Getting Data In

Can Splunk (Heavy Forwarder or any other Splunk component) Filter Field before Indexing

luthfi49
Explorer

Can Splunk Filter data in field level before indexing ?

Field level mean that we want to remove some field from event before indexing.
From what I know, heavy forwarder has the capability to filter data, but it is only on “event level” -> mean that we can filter out all event with a specific type. But we can’t only filter some field

I'm newbie in Splunk and this is my first question. Hopefully it help the others too 🙂

Tags (2)
0 Karma
1 Solution

kristian_kolb
Ultra Champion

Yes, logs can most certainly be filtered before indexing, just as you mention. However, the filtering is not based off an extracted field, simply because the fields are not yet extracted.

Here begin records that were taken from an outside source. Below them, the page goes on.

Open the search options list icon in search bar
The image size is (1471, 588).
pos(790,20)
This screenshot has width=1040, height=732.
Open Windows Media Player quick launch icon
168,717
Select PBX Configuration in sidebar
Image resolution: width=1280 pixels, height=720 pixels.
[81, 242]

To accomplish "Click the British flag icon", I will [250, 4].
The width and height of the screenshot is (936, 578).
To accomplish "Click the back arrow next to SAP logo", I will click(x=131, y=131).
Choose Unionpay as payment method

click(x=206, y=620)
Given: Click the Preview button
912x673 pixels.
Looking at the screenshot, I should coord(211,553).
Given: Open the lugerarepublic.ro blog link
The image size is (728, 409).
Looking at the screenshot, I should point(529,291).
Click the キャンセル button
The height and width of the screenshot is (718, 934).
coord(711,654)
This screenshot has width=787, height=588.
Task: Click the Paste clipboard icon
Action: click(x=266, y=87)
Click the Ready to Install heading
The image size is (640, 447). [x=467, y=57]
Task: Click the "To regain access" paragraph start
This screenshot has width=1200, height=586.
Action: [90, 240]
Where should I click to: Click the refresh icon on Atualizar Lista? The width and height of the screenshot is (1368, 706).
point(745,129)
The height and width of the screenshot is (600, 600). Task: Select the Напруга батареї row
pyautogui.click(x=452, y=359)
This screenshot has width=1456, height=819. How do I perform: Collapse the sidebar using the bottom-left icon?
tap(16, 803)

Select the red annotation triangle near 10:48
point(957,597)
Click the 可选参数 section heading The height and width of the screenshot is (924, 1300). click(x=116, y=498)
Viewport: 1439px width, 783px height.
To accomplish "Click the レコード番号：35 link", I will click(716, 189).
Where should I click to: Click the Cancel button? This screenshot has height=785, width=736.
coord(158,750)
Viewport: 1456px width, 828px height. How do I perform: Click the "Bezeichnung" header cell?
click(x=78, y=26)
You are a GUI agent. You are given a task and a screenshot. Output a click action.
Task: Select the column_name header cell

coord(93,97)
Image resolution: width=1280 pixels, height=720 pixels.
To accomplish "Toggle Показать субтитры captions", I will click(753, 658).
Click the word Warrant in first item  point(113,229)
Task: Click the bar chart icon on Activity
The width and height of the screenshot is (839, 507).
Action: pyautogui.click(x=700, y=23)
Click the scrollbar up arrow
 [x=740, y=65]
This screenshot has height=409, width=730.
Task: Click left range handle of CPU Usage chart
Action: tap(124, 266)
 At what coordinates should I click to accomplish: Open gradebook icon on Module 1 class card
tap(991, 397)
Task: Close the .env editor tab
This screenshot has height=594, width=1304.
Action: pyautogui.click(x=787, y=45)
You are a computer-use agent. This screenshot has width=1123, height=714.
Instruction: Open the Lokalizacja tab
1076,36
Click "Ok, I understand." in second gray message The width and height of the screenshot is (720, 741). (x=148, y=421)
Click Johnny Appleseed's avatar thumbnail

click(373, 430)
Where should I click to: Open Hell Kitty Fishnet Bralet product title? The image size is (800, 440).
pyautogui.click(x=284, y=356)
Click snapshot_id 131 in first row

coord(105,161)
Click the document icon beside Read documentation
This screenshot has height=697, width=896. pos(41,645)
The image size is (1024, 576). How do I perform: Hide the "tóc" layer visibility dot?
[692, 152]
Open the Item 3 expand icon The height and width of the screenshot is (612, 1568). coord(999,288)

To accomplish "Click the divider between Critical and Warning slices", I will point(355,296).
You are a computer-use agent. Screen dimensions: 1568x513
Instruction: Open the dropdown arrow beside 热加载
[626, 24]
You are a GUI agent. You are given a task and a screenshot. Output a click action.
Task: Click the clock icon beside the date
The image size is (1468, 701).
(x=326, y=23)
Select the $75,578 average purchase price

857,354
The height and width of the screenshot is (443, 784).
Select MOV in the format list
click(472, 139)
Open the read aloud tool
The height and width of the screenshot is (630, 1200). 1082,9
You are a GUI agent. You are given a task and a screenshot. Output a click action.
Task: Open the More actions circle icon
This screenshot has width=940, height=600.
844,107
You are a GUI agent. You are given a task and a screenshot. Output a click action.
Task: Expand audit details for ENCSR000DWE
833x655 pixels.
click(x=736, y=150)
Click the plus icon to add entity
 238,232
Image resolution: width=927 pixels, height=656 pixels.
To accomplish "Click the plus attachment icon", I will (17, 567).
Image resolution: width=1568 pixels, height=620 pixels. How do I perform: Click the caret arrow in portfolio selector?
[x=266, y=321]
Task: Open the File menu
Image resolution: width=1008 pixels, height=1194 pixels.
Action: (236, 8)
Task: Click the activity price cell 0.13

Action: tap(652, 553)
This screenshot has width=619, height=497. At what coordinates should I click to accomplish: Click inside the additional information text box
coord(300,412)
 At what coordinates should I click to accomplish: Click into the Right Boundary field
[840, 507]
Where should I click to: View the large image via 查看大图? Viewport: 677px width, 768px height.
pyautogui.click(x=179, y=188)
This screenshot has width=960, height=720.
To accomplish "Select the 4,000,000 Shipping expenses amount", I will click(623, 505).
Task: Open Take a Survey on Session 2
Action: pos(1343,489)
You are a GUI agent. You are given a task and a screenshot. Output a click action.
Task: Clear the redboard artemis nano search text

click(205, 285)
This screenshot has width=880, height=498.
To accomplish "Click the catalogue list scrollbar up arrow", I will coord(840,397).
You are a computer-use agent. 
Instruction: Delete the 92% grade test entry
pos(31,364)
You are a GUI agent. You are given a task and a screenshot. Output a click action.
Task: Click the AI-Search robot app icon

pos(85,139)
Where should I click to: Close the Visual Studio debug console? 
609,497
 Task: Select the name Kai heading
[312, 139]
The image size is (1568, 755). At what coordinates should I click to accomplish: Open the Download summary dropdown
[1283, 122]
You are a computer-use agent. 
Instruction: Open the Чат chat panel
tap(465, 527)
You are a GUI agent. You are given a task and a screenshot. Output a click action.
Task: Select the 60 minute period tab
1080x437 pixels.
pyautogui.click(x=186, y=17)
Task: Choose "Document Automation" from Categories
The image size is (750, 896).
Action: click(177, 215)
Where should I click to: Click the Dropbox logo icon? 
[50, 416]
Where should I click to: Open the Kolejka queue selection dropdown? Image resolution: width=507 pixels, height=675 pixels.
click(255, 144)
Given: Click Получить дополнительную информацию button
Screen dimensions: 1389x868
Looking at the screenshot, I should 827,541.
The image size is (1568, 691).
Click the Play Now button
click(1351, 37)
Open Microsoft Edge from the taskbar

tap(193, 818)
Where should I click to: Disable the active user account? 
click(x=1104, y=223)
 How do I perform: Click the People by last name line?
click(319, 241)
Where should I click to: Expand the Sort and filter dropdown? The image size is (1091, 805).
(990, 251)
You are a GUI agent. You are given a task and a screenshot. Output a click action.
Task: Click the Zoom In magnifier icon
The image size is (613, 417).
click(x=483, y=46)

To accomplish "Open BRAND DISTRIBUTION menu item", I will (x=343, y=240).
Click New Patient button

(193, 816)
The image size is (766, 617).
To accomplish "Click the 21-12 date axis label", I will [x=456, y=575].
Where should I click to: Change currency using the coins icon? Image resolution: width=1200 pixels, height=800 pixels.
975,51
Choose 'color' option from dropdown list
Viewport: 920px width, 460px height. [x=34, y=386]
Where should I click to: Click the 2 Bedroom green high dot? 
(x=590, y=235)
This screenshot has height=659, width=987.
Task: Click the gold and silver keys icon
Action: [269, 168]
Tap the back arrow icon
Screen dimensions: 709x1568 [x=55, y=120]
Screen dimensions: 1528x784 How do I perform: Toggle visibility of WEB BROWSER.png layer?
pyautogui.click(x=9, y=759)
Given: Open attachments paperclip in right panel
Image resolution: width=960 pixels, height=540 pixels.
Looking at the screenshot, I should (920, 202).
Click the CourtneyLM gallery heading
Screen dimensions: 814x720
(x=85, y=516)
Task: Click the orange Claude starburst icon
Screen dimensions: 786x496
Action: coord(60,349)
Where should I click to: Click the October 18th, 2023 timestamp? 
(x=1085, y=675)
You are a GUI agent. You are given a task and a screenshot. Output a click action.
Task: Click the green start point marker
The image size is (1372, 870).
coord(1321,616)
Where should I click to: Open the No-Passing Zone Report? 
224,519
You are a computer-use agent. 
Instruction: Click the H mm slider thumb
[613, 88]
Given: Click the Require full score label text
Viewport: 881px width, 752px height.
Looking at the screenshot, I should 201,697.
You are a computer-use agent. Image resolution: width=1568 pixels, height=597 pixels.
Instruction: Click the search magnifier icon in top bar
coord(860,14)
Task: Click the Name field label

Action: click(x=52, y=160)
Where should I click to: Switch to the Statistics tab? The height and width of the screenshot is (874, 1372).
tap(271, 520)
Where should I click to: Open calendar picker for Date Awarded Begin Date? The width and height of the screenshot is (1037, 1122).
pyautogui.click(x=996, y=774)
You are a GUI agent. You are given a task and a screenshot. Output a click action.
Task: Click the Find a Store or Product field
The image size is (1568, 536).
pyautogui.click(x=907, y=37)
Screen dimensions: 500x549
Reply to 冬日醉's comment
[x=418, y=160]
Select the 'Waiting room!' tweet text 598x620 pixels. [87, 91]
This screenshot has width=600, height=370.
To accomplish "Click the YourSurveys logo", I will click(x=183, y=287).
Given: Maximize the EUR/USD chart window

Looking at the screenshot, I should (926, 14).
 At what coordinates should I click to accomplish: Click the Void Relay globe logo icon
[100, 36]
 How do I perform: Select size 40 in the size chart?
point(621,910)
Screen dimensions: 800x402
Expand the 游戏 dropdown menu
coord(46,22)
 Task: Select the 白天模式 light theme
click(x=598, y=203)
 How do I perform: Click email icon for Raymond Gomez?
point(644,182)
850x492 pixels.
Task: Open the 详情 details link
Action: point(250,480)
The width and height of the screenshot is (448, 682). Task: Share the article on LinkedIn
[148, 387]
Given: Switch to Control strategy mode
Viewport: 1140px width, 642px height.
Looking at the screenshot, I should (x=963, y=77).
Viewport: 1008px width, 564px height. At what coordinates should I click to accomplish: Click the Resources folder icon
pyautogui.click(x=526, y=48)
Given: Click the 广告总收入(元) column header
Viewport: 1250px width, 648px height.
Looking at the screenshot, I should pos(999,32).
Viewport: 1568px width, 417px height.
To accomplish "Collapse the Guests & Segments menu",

The solution is to create a similar regex extraction as the one being performed at search time for most field extraction, and then modify the extracted data prior to indexing. It sounds more complicated than it is, but you need to have some grasp of regex syntax. See the example below, where parts of session_id's are being replaced with ####. You could create a regex that captures your desired field=field_value and replace it with nothing.

http://docs.splunk.com/Documentation/Splunk/5.0.4/Data/Anonymizedatausingconfigurationfiles#Through_...

Hope this helps,

K

For better help, always post a few sample events.

View solution in original post

fbl_itcs
Path Finder

The easiest way to achieve this would be a SEDCMD.

See http://docs.splunk.com/Documentation/Splunk/5.0.4/admin/Propsconf for how to configure an SEDCMD. You can simply replace the parts you want to remove with "nothing".

E.g.:
props.conf:

[xxxxtesfilterxxxxxx]
SEDCMD-test = s/Domain=EPC-SubscriberId=[^,]+,//g
SEDCMD-test2 = s/EPC-SubscriberId=[^,]+,//g

This is untested. Please test in a dev enviroment bevore roling it out to production.

0 Karma

luthfi49
Explorer

Yes, but not only change the value of the field to null, I want to remove the field.

0 Karma

kristian_kolb
Ultra Champion

Yes, logs can most certainly be filtered before indexing, just as you mention. However, the filtering is not based off an extracted field, simply because the fields are not yet extracted.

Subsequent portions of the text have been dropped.